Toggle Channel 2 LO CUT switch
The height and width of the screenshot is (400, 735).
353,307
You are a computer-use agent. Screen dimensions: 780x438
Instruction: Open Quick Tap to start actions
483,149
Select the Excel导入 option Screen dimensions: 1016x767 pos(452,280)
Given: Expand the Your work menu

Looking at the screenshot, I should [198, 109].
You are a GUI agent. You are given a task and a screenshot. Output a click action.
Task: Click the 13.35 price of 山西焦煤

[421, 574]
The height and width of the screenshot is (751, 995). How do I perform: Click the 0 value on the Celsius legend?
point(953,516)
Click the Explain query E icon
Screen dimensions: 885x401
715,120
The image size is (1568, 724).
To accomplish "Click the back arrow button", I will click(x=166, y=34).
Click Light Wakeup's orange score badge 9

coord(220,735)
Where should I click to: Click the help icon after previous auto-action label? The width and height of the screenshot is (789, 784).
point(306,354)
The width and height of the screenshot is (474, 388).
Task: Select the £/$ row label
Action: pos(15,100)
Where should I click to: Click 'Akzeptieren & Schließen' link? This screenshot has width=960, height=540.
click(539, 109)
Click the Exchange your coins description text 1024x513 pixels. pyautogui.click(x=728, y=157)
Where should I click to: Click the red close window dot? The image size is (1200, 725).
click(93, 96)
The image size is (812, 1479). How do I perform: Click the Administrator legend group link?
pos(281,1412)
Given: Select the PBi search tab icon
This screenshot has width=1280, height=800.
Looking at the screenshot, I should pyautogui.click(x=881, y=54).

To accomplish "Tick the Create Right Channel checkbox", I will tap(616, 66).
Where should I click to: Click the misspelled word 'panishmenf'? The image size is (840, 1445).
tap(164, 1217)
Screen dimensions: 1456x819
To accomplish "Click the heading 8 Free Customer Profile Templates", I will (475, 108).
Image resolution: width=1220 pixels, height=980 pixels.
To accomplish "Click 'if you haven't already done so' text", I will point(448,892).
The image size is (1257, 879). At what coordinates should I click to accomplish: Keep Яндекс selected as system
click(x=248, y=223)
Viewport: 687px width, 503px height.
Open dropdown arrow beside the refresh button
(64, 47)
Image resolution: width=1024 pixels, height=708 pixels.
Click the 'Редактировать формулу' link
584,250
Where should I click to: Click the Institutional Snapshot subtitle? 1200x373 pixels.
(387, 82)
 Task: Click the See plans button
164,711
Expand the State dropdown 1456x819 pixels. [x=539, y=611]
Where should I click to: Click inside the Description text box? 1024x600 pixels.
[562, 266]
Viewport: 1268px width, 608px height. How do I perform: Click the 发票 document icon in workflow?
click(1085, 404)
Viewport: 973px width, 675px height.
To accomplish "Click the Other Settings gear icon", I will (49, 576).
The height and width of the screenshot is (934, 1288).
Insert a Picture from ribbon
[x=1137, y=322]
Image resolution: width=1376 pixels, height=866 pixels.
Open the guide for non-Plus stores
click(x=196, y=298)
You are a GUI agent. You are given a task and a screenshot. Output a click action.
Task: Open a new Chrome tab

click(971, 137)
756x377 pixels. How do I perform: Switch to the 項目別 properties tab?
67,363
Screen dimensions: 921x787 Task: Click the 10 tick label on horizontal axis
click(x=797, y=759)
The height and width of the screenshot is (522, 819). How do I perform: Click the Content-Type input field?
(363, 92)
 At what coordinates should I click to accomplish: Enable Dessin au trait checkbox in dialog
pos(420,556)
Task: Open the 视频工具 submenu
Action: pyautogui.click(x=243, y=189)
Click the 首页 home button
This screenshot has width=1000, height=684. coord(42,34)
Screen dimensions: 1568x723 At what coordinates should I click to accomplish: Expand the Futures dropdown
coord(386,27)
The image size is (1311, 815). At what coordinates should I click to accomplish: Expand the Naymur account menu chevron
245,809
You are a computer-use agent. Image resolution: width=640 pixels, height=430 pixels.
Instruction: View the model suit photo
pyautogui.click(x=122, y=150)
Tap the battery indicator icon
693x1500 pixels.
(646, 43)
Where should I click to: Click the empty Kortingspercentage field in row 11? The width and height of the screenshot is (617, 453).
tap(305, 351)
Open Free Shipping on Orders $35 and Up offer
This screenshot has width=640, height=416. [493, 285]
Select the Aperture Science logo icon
-*-
**ACTIVITY:**
Exact reproduction of the lines from the top of the material through the line where "Viewport: 687px width, 503px height." appears is required, both boundary lines included, with no other output.

**ANSWER BELOW:**
Toggle Channel 2 LO CUT switch
The height and width of the screenshot is (400, 735).
353,307
You are a computer-use agent. Screen dimensions: 780x438
Instruction: Open Quick Tap to start actions
483,149
Select the Excel导入 option Screen dimensions: 1016x767 pos(452,280)
Given: Expand the Your work menu

Looking at the screenshot, I should [198, 109].
You are a GUI agent. You are given a task and a screenshot. Output a click action.
Task: Click the 13.35 price of 山西焦煤

[421, 574]
The height and width of the screenshot is (751, 995). How do I perform: Click the 0 value on the Celsius legend?
point(953,516)
Click the Explain query E icon
Screen dimensions: 885x401
715,120
The image size is (1568, 724).
To accomplish "Click the back arrow button", I will click(x=166, y=34).
Click Light Wakeup's orange score badge 9

coord(220,735)
Where should I click to: Click the help icon after previous auto-action label? The width and height of the screenshot is (789, 784).
point(306,354)
The width and height of the screenshot is (474, 388).
Task: Select the £/$ row label
Action: pos(15,100)
Where should I click to: Click 'Akzeptieren & Schließen' link? This screenshot has width=960, height=540.
click(539, 109)
Click the Exchange your coins description text 1024x513 pixels. pyautogui.click(x=728, y=157)
Where should I click to: Click the red close window dot? The image size is (1200, 725).
click(93, 96)
The image size is (812, 1479). How do I perform: Click the Administrator legend group link?
pos(281,1412)
Given: Select the PBi search tab icon
This screenshot has width=1280, height=800.
Looking at the screenshot, I should pyautogui.click(x=881, y=54).

To accomplish "Tick the Create Right Channel checkbox", I will tap(616, 66).
Where should I click to: Click the misspelled word 'panishmenf'? The image size is (840, 1445).
tap(164, 1217)
Screen dimensions: 1456x819
To accomplish "Click the heading 8 Free Customer Profile Templates", I will (475, 108).
Image resolution: width=1220 pixels, height=980 pixels.
To accomplish "Click 'if you haven't already done so' text", I will point(448,892).
The image size is (1257, 879). At what coordinates should I click to accomplish: Keep Яндекс selected as system
click(x=248, y=223)
Viewport: 687px width, 503px height.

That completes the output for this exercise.